So I worked only 4 hours and managed to get home in time to ring in the new year, just me and the cats and a cup of hot chocolate.

The Singlutionary said...

This is a really beautiful post! There is community out there for all of us. I think that traditional coupling (which is still considered the norm) seems to say: there is ONE person for you who will satisfy your every need and you won't need anyone else.

This is false, of course. Coupled people still need community. But I think, as a whole, community goes largely uncelebrated in our culture.

You had a communal celebration of the new year, spreading joy and through out your neighborhood!

I have many strong communities and many different ones. It is wonderful to be able to celebrate all together.

Simone Grant said...

I agree, it's a beautiful post. My holidays were hard this year. I'l admit that. But it wasn't the fact that I was single. Just a lot of other stress in my life.

I've had some great holidays as a single woman. And some great holidays with a partner. And some horrible holidays with a partner. I guess my point is that my dating/marital status isn't the deciding factor in my happiness and it really never has been.

Clever Elsie said...

Alan: That sounds so peaceful and cozy! There's so much cultural emphasis on being with other people on special occasions, but I think it's good to recognize that we don't necessarily have to be around other people to enjoy a holiday. Sometimes our own company (and maybe that of a furry friend or two) is just perfect! Thanks for sharing the perspective of someone who rang in the new year by himself and liked it that way!

Singlutionary: Yes! Community is definitely underrated. I think the lack of it is one of the things that makes us feel so adrift in a sea of strangers, probably more so even than lacking an intimate partner, as you said. I'm happy to hear that you also are surrounded by community and, in fact, by a variety of communities. :)

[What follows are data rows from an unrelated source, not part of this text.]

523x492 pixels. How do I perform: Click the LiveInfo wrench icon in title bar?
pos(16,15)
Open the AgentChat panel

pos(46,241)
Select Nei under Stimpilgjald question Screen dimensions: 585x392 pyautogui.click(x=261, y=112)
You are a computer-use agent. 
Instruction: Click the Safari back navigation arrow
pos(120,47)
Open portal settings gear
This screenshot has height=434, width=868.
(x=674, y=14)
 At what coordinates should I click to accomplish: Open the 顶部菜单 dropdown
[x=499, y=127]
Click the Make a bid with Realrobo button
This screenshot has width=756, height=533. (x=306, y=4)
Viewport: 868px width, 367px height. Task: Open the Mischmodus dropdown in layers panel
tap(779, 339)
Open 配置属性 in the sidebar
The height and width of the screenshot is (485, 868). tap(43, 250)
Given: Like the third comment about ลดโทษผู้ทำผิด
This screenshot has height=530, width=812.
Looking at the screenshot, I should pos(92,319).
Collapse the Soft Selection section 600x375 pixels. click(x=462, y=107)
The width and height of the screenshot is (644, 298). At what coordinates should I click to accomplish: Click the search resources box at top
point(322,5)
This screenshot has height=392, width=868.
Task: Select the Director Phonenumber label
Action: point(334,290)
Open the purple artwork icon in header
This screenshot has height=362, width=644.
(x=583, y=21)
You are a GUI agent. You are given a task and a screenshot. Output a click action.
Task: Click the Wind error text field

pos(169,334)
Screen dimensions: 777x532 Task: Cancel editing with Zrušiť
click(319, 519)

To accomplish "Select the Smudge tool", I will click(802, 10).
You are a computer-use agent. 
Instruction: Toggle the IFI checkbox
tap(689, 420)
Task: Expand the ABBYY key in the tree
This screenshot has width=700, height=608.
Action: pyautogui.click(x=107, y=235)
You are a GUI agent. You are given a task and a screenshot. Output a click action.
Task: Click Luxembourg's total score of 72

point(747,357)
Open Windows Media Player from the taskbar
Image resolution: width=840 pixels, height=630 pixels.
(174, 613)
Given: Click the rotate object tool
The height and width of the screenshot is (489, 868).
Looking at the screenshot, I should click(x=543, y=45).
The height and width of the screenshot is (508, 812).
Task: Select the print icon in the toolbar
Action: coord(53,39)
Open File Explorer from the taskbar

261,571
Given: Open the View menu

Simone: I'm sorry to hear that your holidays were stressful. :( I'll have to hop over to your blog and read all about it; I feel like such a bad blogger these days, not keeping up with everyone like I used to, mostly because of how "Singles in the News" has started to take over my life. :)

That's really awesome that your happiness during the holidays isn't tied to whether or not you have a partner! It's sad when people become too preoccupied with their relationship status to stop and enjoy all the good things that are for everyone at this time of year. I think yours is a very healthy attitude!